# Supplied information
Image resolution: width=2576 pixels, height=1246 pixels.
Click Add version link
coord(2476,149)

...

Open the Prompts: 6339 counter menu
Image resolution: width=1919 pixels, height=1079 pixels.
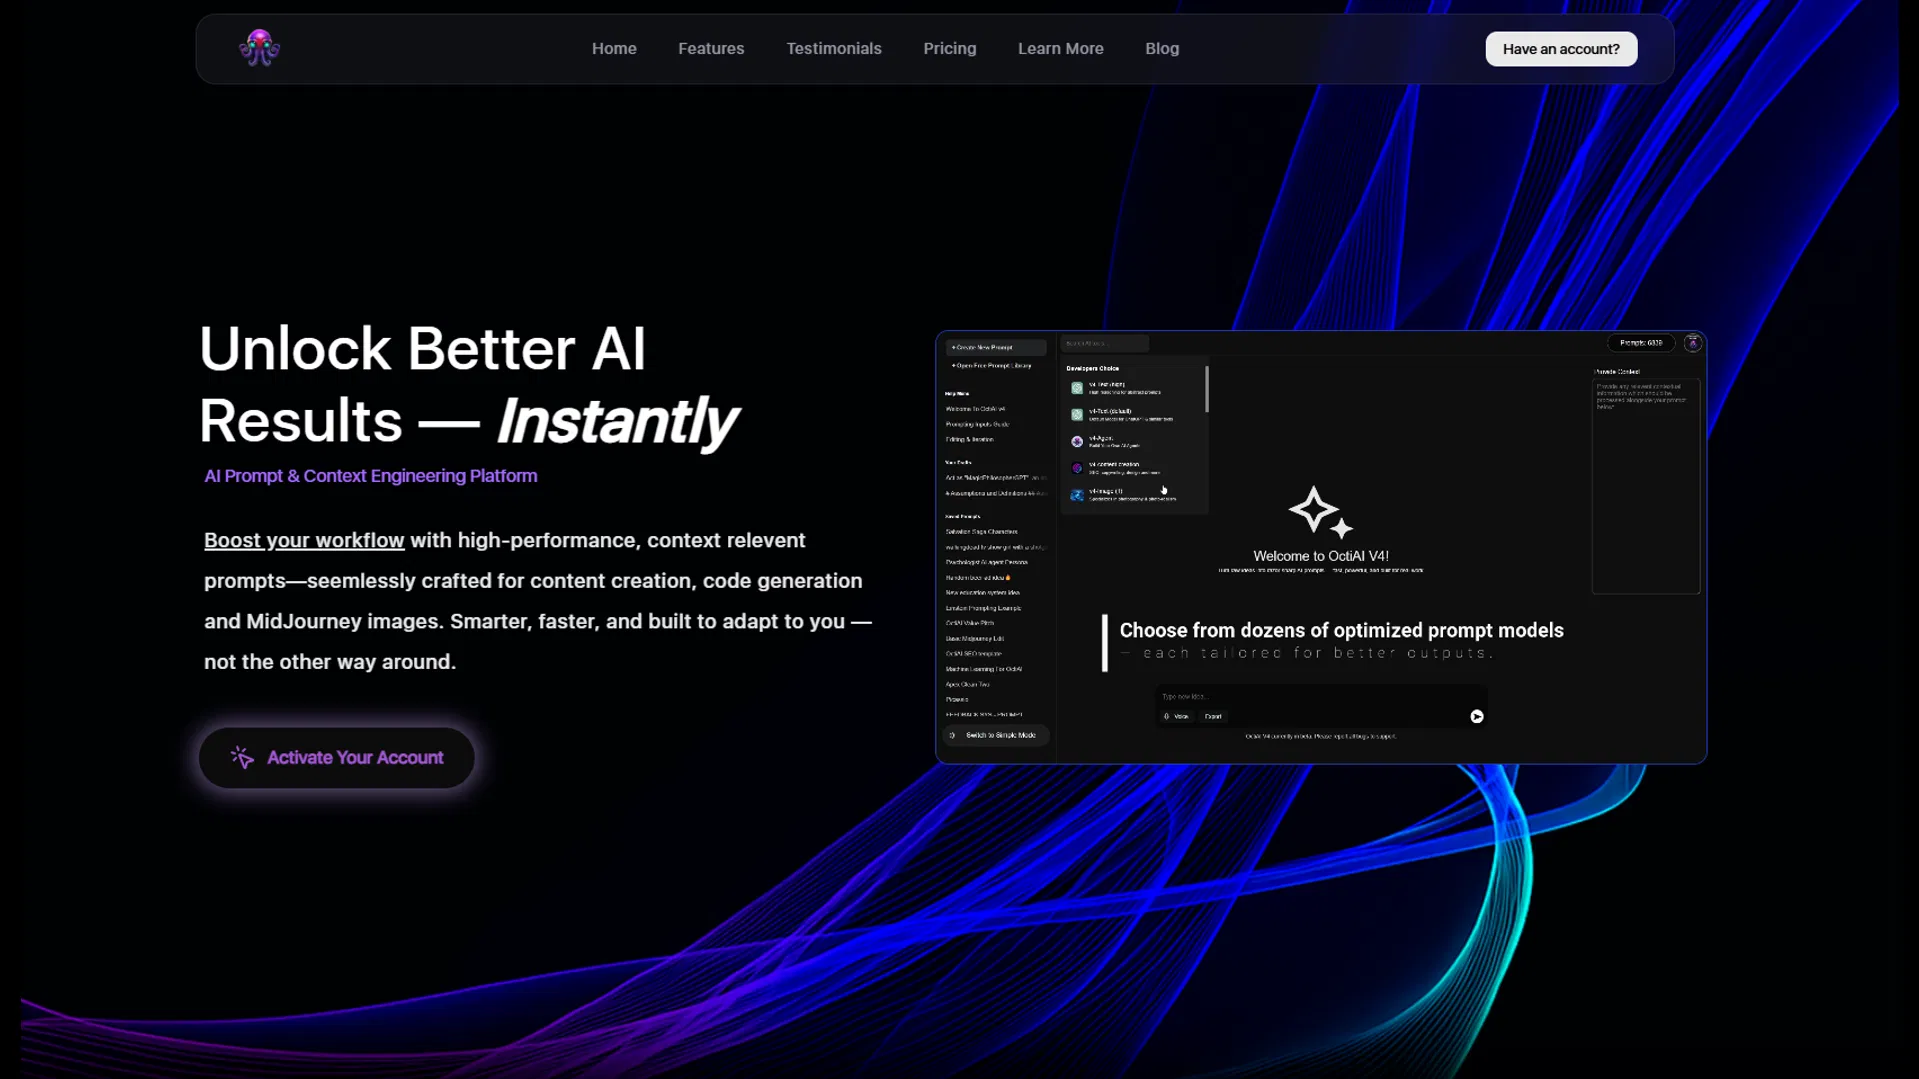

# Work to be completed
For every line of the data above that contains "width", copy that line.

# Output of the exercise
Image resolution: width=2576 pixels, height=1246 pixels.
Image resolution: width=1919 pixels, height=1079 pixels.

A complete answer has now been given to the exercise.